Die FDP-Politikerin Marie-Agnes Strack-Zimmermann hat den Nazi-Vergleich von Kanzleramtschef Wolfgang Schmidt im Ringen um eine Lieferung von Kampfpanzern an die Ukraine kritisiert. "Ich biete Wolfgang Schmidt kollegial an, ihn mal in die kleine Waffenkunde einzuführen. Dann würde er auch schnell merken, dass nicht nur der Vergleich mit NS-Waffen völlig deplatziert, sondern auch schlichtweg falsch ist", sagte die Vorsitzende des Verteidigungsausschusses.

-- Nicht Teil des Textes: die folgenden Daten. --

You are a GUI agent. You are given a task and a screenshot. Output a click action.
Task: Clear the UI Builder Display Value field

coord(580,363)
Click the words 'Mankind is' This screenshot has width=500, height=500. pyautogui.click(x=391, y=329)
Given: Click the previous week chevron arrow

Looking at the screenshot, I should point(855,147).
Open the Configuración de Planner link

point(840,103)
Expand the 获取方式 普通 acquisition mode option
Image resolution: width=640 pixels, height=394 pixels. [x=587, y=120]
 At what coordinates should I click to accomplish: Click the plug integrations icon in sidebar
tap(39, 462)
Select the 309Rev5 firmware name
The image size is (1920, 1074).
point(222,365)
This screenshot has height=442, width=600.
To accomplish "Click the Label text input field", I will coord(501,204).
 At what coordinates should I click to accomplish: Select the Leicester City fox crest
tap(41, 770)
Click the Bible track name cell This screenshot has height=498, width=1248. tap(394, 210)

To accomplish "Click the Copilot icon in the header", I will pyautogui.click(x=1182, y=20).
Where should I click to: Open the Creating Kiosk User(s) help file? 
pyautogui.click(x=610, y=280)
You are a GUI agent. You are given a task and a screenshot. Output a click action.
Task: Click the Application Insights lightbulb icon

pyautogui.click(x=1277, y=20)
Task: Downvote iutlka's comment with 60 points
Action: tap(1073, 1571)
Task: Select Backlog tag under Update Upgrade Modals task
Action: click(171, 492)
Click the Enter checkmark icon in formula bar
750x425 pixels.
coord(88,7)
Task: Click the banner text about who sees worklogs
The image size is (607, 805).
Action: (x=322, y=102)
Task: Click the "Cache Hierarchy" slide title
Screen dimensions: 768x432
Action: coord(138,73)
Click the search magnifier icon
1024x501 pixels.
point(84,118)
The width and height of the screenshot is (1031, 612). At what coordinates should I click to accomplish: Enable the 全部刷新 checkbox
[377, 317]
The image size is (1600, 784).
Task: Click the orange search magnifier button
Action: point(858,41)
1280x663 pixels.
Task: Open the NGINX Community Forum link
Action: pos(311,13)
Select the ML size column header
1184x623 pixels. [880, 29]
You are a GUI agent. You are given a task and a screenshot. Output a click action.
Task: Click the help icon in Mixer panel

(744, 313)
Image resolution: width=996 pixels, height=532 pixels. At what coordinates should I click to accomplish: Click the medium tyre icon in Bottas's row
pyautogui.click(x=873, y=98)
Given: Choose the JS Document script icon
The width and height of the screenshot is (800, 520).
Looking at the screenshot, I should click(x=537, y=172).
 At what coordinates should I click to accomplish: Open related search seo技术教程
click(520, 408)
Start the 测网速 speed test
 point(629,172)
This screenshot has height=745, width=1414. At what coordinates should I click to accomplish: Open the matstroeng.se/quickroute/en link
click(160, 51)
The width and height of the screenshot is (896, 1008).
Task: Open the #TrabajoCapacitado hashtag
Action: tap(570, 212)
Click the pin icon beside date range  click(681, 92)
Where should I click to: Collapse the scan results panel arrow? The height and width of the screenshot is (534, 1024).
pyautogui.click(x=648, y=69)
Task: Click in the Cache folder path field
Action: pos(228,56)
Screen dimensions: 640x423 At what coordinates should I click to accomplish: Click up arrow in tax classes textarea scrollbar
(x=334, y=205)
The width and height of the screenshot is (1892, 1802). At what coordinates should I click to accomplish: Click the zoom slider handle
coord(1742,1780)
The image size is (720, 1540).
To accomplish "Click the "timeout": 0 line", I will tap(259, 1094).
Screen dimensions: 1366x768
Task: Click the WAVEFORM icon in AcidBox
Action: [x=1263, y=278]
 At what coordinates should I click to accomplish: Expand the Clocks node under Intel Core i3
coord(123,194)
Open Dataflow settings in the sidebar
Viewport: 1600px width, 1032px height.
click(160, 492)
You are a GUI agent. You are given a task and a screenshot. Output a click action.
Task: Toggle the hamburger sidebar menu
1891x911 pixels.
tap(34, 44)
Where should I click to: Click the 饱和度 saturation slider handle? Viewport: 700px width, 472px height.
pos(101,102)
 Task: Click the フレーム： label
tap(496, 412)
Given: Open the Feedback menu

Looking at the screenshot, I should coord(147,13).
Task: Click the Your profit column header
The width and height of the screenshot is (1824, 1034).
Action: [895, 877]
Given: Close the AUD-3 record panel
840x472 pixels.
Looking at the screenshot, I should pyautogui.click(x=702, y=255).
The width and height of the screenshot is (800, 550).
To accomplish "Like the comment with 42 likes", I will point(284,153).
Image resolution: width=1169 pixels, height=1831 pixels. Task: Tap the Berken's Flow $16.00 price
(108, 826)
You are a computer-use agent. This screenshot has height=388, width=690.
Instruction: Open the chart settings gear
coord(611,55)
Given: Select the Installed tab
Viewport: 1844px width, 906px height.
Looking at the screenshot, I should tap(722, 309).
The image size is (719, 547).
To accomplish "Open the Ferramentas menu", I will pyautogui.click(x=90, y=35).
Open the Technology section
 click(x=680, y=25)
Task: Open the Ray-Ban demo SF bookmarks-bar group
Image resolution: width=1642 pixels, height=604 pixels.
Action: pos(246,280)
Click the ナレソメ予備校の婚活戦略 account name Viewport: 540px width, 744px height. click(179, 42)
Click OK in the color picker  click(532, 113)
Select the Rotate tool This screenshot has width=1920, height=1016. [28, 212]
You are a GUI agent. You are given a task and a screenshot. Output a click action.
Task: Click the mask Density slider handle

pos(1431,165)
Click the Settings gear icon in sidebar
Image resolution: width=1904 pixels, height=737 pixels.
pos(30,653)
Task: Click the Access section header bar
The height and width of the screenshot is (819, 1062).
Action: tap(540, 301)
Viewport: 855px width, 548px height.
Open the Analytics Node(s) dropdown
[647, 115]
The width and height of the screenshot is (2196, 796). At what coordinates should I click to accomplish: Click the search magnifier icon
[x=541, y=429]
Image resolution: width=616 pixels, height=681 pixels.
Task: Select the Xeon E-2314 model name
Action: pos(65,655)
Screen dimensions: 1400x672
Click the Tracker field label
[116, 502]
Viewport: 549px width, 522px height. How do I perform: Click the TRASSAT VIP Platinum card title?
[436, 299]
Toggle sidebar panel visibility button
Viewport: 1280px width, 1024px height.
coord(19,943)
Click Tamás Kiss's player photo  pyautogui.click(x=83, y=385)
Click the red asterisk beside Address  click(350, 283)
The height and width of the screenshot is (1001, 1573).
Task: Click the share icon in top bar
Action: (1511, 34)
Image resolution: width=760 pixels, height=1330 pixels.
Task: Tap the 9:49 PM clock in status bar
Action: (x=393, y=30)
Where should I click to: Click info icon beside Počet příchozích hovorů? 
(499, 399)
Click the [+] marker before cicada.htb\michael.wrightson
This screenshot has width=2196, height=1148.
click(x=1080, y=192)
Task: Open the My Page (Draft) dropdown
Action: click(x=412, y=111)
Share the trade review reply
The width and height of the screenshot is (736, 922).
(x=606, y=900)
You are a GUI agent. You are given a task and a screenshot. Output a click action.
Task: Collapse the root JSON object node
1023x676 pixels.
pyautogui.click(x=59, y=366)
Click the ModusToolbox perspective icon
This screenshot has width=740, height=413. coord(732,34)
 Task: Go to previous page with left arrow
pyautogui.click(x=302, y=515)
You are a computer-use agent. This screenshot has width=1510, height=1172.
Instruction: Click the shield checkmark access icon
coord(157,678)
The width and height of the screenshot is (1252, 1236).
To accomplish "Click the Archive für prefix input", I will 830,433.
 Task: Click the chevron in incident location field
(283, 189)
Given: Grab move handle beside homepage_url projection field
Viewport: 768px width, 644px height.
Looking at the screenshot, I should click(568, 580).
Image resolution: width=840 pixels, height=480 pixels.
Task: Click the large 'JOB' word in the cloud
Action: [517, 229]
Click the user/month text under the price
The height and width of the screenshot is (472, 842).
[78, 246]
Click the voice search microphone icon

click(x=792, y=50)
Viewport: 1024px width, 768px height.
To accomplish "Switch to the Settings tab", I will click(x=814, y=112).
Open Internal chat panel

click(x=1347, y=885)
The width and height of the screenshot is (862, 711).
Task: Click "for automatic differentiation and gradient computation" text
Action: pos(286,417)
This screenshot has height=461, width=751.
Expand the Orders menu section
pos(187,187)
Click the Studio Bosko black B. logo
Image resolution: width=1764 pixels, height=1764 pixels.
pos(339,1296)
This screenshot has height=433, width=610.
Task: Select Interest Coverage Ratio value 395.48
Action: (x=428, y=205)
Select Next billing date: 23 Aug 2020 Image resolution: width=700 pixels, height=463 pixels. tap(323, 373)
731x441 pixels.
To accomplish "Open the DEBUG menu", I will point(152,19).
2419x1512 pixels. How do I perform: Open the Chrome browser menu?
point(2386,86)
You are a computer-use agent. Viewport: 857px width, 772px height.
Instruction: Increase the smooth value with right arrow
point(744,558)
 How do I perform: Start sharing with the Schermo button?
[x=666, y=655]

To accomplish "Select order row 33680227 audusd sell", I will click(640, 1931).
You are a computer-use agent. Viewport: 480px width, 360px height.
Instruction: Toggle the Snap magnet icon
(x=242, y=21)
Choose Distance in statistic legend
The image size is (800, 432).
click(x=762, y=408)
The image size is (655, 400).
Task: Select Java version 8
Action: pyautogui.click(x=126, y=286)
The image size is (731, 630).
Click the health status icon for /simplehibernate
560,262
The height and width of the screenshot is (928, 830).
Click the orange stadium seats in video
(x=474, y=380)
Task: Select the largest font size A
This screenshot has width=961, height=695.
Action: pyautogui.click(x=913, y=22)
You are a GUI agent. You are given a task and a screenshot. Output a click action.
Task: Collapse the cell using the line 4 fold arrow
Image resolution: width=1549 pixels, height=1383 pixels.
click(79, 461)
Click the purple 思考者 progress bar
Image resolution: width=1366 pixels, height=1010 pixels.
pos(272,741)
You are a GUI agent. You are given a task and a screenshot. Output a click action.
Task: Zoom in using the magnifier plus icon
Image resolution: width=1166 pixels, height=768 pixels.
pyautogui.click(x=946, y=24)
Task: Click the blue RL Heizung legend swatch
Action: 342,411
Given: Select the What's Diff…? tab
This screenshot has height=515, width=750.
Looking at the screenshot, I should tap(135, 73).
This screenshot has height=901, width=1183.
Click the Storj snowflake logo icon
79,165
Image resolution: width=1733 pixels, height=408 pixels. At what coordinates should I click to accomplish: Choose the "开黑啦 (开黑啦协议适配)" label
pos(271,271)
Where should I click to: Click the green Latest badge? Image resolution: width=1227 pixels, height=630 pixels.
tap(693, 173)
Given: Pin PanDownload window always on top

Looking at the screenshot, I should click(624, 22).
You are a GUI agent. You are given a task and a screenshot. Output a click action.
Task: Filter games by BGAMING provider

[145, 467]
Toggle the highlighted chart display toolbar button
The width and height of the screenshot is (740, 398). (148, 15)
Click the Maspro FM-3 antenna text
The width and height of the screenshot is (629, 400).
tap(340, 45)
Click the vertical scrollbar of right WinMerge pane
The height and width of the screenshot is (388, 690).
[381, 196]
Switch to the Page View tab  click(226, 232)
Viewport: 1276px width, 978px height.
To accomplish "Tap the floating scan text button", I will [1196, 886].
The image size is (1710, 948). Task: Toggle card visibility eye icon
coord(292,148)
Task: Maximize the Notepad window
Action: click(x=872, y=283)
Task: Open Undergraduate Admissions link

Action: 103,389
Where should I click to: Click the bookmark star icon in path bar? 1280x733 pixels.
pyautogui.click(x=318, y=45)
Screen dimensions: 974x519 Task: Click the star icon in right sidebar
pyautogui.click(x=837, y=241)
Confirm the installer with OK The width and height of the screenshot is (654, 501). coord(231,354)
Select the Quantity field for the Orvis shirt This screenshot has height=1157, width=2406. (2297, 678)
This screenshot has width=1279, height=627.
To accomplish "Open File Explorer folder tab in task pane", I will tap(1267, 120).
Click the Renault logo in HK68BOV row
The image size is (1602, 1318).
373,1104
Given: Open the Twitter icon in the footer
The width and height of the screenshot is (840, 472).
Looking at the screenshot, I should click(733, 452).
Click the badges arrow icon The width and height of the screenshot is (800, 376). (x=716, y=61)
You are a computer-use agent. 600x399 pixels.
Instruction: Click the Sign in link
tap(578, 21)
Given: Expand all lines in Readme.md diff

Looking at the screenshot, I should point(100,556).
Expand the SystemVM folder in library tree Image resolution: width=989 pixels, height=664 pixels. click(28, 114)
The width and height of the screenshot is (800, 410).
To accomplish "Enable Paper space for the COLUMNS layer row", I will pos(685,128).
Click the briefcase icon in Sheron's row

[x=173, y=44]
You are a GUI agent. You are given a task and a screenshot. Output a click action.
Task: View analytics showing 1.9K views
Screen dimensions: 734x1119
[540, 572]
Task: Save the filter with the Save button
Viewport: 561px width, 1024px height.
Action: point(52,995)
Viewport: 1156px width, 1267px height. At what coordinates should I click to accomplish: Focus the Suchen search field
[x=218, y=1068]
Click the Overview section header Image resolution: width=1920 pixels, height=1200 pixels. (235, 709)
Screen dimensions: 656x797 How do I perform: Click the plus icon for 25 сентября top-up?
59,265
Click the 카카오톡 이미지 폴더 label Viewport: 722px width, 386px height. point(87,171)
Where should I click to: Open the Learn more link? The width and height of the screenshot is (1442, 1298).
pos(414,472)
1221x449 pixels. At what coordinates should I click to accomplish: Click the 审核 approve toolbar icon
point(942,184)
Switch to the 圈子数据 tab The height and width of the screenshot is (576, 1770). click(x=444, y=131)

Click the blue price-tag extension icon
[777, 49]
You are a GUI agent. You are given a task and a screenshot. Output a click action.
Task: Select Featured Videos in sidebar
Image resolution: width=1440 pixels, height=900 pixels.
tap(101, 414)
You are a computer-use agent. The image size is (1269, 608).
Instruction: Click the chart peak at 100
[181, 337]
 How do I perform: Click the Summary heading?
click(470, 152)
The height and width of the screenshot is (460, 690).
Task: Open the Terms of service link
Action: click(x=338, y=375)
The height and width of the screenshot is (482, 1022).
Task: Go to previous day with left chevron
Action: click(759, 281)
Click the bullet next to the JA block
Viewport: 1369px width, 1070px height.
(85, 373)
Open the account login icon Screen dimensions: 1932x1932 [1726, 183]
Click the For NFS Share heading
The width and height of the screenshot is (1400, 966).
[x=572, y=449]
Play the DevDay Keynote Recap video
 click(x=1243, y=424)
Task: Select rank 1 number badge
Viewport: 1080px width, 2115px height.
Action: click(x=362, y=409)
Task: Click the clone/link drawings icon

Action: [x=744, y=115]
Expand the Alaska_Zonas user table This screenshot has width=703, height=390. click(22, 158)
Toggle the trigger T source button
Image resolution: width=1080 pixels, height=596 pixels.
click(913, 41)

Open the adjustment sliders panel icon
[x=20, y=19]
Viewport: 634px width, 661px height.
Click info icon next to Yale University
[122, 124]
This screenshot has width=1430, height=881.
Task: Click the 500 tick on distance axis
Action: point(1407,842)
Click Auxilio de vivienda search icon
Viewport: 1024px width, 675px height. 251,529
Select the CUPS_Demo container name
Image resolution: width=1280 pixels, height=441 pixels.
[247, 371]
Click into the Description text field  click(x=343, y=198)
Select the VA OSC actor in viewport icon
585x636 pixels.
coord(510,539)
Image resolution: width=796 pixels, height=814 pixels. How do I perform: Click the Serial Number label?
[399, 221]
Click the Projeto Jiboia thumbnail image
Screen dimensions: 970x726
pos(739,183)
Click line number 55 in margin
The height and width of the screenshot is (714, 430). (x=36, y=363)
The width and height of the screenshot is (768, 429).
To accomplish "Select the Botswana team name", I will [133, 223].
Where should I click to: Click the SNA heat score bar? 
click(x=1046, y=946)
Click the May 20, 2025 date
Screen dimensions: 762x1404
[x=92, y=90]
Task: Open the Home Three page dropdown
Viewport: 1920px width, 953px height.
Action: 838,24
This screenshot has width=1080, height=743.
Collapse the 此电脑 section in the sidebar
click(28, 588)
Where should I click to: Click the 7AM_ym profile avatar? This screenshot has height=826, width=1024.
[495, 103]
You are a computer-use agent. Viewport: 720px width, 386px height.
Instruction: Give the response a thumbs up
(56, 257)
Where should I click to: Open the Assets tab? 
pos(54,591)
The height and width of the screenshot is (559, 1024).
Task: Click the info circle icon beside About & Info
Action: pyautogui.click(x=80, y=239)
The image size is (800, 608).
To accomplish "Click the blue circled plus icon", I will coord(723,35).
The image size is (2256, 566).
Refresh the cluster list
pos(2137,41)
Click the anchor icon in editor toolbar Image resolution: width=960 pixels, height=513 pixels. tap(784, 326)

Schmidt hatte am Donnerstag bei einer Diskussionsveranstaltung in Berlin die Regierungsposition verteidigt, der Ukraine keine Kampfpanzer für den Abwehrkampf gegen Russland zu liefern. Unter anderem verglich der SPD-Politiker dabei die Rufe nach deutschen "Leopard"-2-Panzern mit Hoffnungen, die in Nazi-Deutschland in die von der Propaganda als "Wunderwaffe" bezeichnete V2-Rakete gesetzt wurden.
"Ich bin manchmal versucht, es das V2-Syndrom der Deutschen zu nennen", sagte Schmidt - dass es eine Wunderwaffe gebe, die wie Magie dafür sorge, dass Dinge sich erledigten. "Und jetzt ist der Leopard 2 (...) diese Wunderwaffe, die den Krieg beenden wird. Und das wird er nicht." Nach dem NS-Sprachgebrauch steht V2 für Vergeltungswaffe 2 und wurde von Nazi-Deutschland vielfach gegen zivile Ziele eingesetzt.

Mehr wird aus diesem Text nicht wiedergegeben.